What needs to be done: Please reproduce exactly the line that carries "The height and width of the screenshot is (920, 1316)." and all remaining lines through the last line of the data, and write nothing else.

Information given:
══════════

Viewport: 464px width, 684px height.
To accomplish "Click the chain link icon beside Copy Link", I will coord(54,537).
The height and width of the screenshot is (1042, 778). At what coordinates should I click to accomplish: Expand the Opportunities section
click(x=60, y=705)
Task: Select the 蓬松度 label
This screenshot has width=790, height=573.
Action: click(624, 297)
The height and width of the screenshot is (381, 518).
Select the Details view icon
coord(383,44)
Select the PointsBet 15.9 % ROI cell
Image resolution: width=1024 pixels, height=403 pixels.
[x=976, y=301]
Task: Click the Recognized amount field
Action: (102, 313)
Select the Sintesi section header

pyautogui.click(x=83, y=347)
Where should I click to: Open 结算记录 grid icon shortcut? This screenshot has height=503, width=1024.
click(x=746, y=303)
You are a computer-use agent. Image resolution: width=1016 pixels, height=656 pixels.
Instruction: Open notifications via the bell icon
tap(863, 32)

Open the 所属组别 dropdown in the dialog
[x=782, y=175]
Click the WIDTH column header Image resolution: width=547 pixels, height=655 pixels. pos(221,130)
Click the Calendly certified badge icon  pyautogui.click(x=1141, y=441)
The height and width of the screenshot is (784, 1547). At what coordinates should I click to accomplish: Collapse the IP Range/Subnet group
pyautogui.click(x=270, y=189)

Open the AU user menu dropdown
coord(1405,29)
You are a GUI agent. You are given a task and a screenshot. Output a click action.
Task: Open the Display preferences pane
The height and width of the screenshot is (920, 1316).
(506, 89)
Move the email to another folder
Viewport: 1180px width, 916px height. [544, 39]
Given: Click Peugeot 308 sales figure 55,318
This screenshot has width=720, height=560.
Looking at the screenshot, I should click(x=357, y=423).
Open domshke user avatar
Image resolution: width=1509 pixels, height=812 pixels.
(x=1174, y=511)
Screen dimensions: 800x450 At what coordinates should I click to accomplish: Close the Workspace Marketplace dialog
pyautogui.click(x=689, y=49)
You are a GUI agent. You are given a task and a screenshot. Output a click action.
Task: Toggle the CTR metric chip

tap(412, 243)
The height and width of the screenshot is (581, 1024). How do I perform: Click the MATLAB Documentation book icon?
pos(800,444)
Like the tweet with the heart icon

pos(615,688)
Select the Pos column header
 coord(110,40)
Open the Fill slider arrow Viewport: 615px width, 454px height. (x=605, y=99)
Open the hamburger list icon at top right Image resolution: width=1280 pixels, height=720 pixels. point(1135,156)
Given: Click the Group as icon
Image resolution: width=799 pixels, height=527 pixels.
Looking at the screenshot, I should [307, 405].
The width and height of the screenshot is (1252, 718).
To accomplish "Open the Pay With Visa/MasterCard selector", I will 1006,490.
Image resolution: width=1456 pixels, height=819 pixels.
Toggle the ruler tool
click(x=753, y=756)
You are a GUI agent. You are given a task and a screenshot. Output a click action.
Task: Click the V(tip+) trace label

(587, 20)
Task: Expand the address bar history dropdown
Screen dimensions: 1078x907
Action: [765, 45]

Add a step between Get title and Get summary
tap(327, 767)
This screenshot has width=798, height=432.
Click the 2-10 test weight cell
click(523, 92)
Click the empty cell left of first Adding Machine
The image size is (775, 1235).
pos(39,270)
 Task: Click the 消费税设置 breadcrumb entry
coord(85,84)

══════════

Written solution:
The height and width of the screenshot is (920, 1316).
(506, 89)
Move the email to another folder
Viewport: 1180px width, 916px height. [544, 39]
Given: Click Peugeot 308 sales figure 55,318
This screenshot has width=720, height=560.
Looking at the screenshot, I should click(x=357, y=423).
Open domshke user avatar
Image resolution: width=1509 pixels, height=812 pixels.
(x=1174, y=511)
Screen dimensions: 800x450 At what coordinates should I click to accomplish: Close the Workspace Marketplace dialog
pyautogui.click(x=689, y=49)
You are a GUI agent. You are given a task and a screenshot. Output a click action.
Task: Toggle the CTR metric chip

tap(412, 243)
The height and width of the screenshot is (581, 1024). How do I perform: Click the MATLAB Documentation book icon?
pos(800,444)
Like the tweet with the heart icon

pos(615,688)
Select the Pos column header
 coord(110,40)
Open the Fill slider arrow Viewport: 615px width, 454px height. (x=605, y=99)
Open the hamburger list icon at top right Image resolution: width=1280 pixels, height=720 pixels. point(1135,156)
Given: Click the Group as icon
Image resolution: width=799 pixels, height=527 pixels.
Looking at the screenshot, I should [307, 405].
The width and height of the screenshot is (1252, 718).
To accomplish "Open the Pay With Visa/MasterCard selector", I will 1006,490.
Image resolution: width=1456 pixels, height=819 pixels.
Toggle the ruler tool
click(x=753, y=756)
You are a GUI agent. You are given a task and a screenshot. Output a click action.
Task: Click the V(tip+) trace label

(587, 20)
Task: Expand the address bar history dropdown
Screen dimensions: 1078x907
Action: [765, 45]

Add a step between Get title and Get summary
tap(327, 767)
This screenshot has width=798, height=432.
Click the 2-10 test weight cell
click(523, 92)
Click the empty cell left of first Adding Machine
The image size is (775, 1235).
pos(39,270)
 Task: Click the 消费税设置 breadcrumb entry
coord(85,84)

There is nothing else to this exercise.